Let x0 of type ι → ο be given.
Let x1 of type ι → ι → ι be given.
Assume H0: ∀ x2 x3 . x0 x2 ⟶ x0 x3 ⟶ x0 (x1 x2 x3).
Assume H1: ∀ x2 x3 x4 . x0 x2 ⟶ x0 x3 ⟶ x0 x4 ⟶ x1 x2 (x1 x3 x4) = x1 x3 (x1 x2 x4).
Assume H2: ∀ x2 x3 . x0 x2 ⟶ x0 x3 ⟶ x1 x2 x3 = x1 x3 x2.
Let x2 of type ι be given.
Let x3 of type ι be given.
Let x4 of type ι be given.
Let x5 of type ι be given.
Let x6 of type ι be given.
Let x7 of type ι be given.
Let x8 of type ι be given.
Assume H3: x0 x2.
Assume H4: x0 x3.
Assume H5: x0 x4.
Assume H6: x0 x5.
Assume H7: x0 x6.
Assume H8: x0 x7.
Assume H9: x0 x8.
Apply H2 with
x7,
x8,
λ x9 x10 . x1 x2 (x1 x3 (x1 x4 (x1 x5 (x1 x6 x10)))) = x1 x5 (x1 x4 (x1 x6 (x1 x2 (x1 x8 (x1 x3 x7))))) leaving 3 subgoals.
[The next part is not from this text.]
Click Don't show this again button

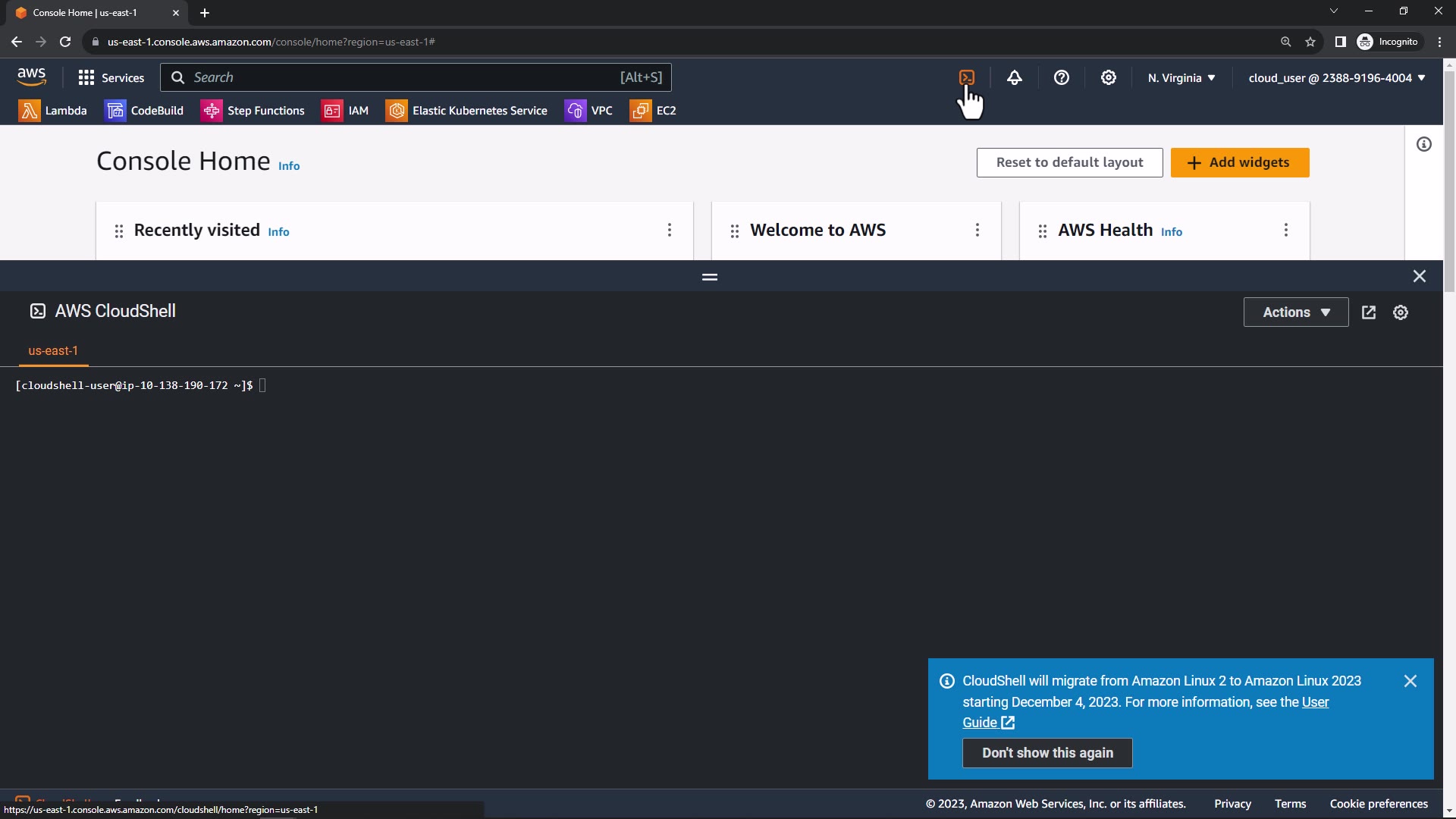point(1046,753)

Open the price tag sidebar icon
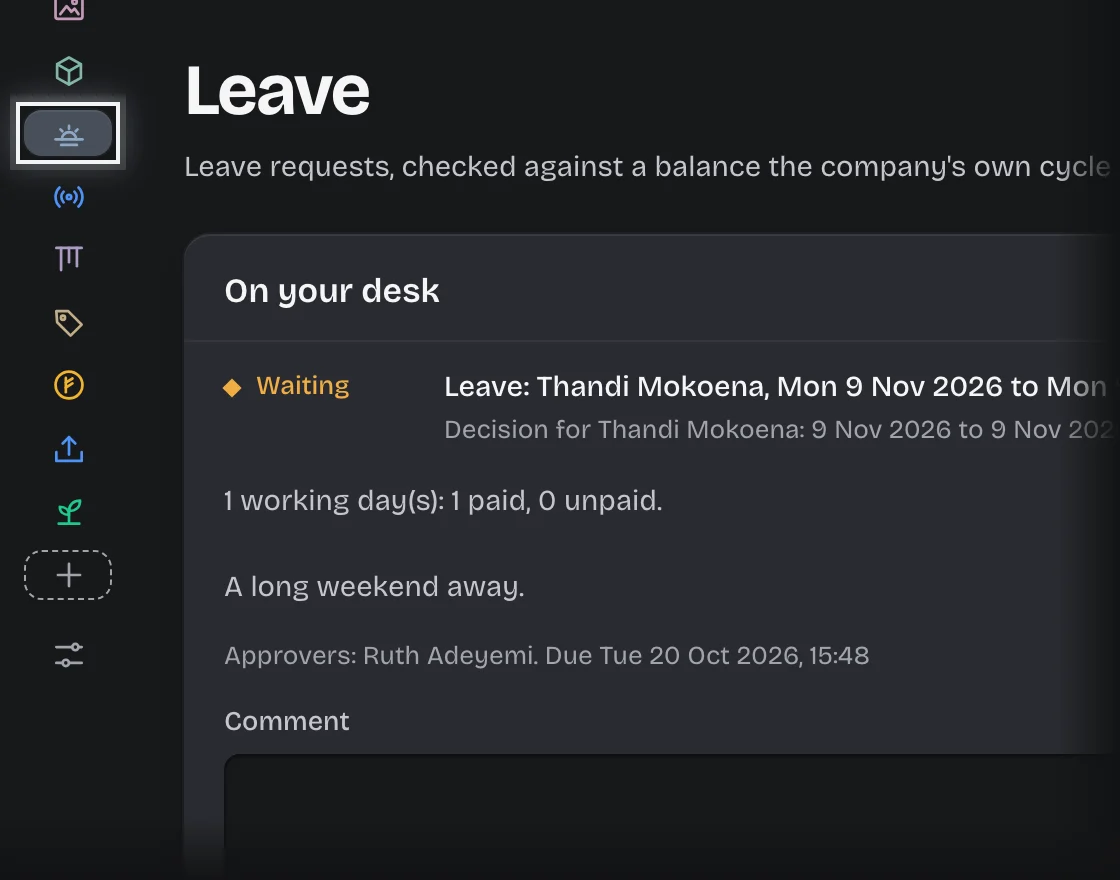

The subproof is completed by applying H8.
The subproof is completed by applying H9.
Apply unknownprop_1db848ced04ba0e30ea4db2ef64b8aaff1eac58f416167c4cc3ac978c7a31b6d with
x0,
x1,
x2,
x3,
x4,
x5,
x6,
x8,
x7 leaving 9 subgoals.
The subproof is completed by applying H0.
The subproof is completed by applying H1.
The subproof is completed by applying H3.
The subproof is completed by applying H4.
The subproof is completed by applying H5.
The subproof is completed by applying H6.
The subproof is completed by applying H7.
The subproof is completed by applying H9.
The subproof is completed by applying H8.